Garguillo returned to Massachusetts State Prison to finish his sentence for an armored car holdup, but soon committed suicide.
Thomas Dugan died in prison in 1946.
Crowley was discharged from prison in December, 1957.
Strewl was released from Atlanta Federal Prison in August, 1958. After briefly returning home to Albany, he worked the docks in New Jersey. He went back to Albany in the 1970s, got married, and died of natural causes in 1998 — at the age of 95.
John Oley was medically paroled in 1959 and died of cancer a year later.
Charles Harrigan was paroled in 1959, and died in 1988 in Long Island City.
Geary, the only Albany member of the gang still imprisoned in 1959, committed suicide at the federal facility in Atlanta. According to James Dunn ("Kidnapping the Prince of Albany"), Geary was frightened by the prospect of his upcoming parole, choosing death over freedom, and doing it in strange fashion: He threw himself under the wheels of a truck that was driving inside the prison walls.
John "Sonny" McGlone was paroled in 1960, and died in 1982.
James Sweeney, the thirteenth member of the gang, was arrested in Los Angeles in 1937, soon after the trial ended. He did something brilliant — he hired Samuel Leibowitz as his lawyer. Leibowitz outfoxed the prosecution by pointing out the fine points in the statute of limitations regarding kidnapping. Sweeney was charged only with tax evasion, and was sentenced to a mere one year — and a day.
As for the victim of the kidnapping, he died in 1954. He was only 45 years old:
New York Journal-American, September 5, 1954
ALBANY, Sept. 4 (AP) - John J. O'Connell Jr., nephew of Albany Democratic leader, Daniel P. O'Connell, died today in an Albany hospital.
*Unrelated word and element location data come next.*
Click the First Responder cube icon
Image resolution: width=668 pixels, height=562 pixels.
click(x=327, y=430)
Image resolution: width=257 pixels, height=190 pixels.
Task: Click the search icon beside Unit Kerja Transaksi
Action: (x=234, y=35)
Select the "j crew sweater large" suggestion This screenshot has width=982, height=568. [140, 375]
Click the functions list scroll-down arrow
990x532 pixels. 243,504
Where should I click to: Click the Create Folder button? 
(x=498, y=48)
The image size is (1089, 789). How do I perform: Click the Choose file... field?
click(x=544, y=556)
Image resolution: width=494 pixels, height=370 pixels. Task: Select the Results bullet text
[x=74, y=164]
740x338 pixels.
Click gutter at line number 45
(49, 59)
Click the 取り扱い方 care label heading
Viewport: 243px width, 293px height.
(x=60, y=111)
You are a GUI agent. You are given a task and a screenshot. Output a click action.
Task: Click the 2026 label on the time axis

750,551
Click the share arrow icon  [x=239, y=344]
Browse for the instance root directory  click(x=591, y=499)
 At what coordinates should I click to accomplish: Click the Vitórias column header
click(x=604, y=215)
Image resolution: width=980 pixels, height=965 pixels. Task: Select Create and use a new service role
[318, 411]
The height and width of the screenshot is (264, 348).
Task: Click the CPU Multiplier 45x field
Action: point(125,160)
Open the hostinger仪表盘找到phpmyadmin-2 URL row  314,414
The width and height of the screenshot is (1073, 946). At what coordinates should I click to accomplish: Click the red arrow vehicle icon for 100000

Mr. O'Connell, executive vice president of an Albany brewing company, received nationwide publicity in 1933 when he was kidnapped and held for ransom. He eventually was released unharmed.
He was chairman of the Albany County Democratic Committee from 1940 through 1946.
He was succeeded by his uncle Dan, who long has been the Democratic chief of Albany County, whether holding the title of chairman or not.
He was a 24-year-old National Guard lieutenant when kidnapped here in 1933 and held captive for 23 days. He was released when his uncle paid a $40,000 ransom.